§ WHAT IS REQUIRED: Put the records from the line with "The image size" up to and including the line with "(386, 349)." into a two-column CSV with the columns "prompt" and "response", one row per record. Place each record's text and its answer in a single quoted field, replace line breaks with spaces, and omit the pictures.

§ GIVEN INFORMATION:
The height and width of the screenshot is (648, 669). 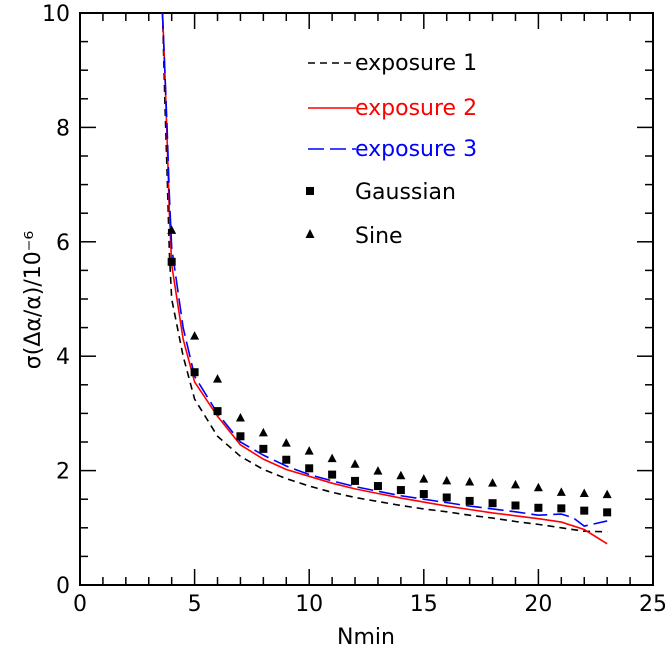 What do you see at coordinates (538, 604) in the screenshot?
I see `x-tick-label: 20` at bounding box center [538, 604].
...
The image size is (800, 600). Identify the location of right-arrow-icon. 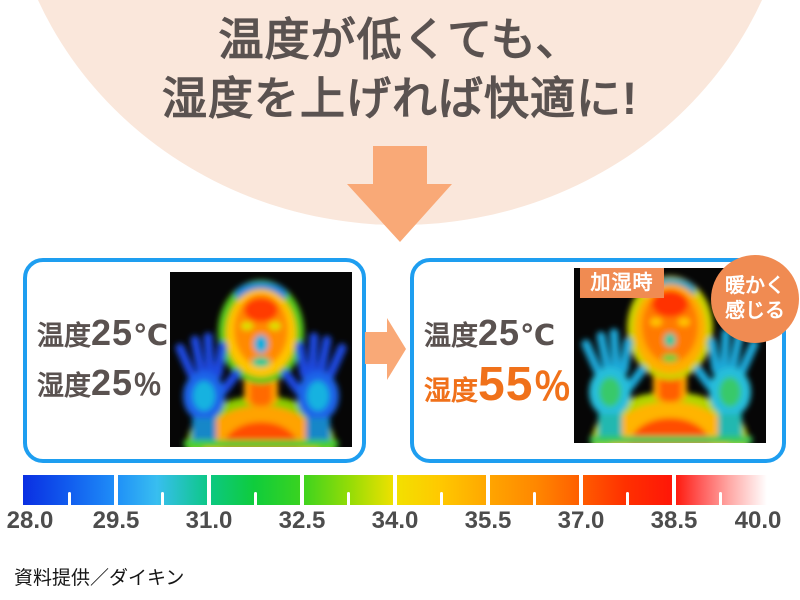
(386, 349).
--
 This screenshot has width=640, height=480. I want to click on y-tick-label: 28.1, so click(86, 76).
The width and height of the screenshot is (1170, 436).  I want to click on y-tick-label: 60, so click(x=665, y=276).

§ ANSWER SECTION:
prompt,response
"The image size is (800, 600). Identify the location of right-arrow-icon.","(386, 349)."